Bruna também defende a prevenção combinada afirmando que a PreP “joga na cara da família tradicional que as pessoas transam. É ser muito hipócrita pensar que a profissional do sexo vai deixar de ganhar o dinheiro que lhe é oferecido a mais para fazer sexo sem camisinha. É questão de sobrevivência. A PrEP escancara a hipocrisia. Ela tira a imagem de que se pode controlar o corpo do outro e passa esse domínio para a própria pessoa.”

Neste contexto, a distribuição do autoteste torna-se também uma possiblidade. Para Ricardo, esse estigma é também o responsável pelo fato de as pessoas não se testarem. Ele explica que a nova alternativa não tem intenção de substituir o teste (até mesmo porque é necessário um segundo teste confirmatório, em caso de resultado positivo), nem o acolhimento. “Este é um complemento para que a testagem seja ampliada e uma possibilidade de acessar pessoas que não vão aos serviços por medo do estigma”.

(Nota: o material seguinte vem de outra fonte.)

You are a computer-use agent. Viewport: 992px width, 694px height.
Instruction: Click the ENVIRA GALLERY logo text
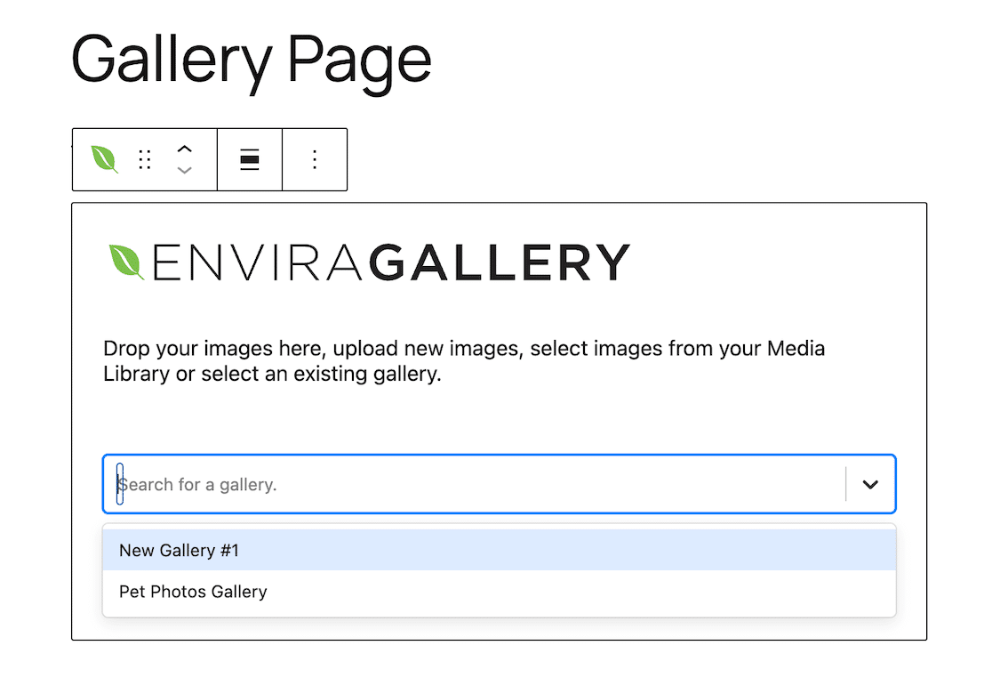pyautogui.click(x=391, y=261)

“Quando eu ofereço, eu não estou obrigando. Isso é acesso. E a maneira como você oferece, gera adesão ao serviço”, explica Márcia. No entanto, é importante ressaltar que o autoteste, apesar de já estar disponível de forma gratuita pelo site www.ahoraeagora.org/sp, ainda se trata de uma pesquisa que, se bem sucedida, pode vir a se tornar uma política pública.

Novos Rumos

Durante a discussão, os debatedores buscaram deixa claro que há muita pesquisa em busca da cura e da vacina para aids. Ricardo, explica que os novos estudos estão focados em associar menos drogas na medicação de cada paciente, simplificando o esquema antirretroviral. Além disso, pesquisas em torno de medicação injetável prometem trazer a possibilidade de o paciente se medicar apenas a cada dois meses.

No entanto, Bruna chama a atenção para a questão social. “Quem são as pessoas que estão acessando a todos esses avanços? E as lésbicas? E os homens trans? Não tem prevenção para eles. Somos ponto de partida em muitas pesquisas, mas na hora de ter retorno, estamos fora. Qual é a nossa contrapartida?”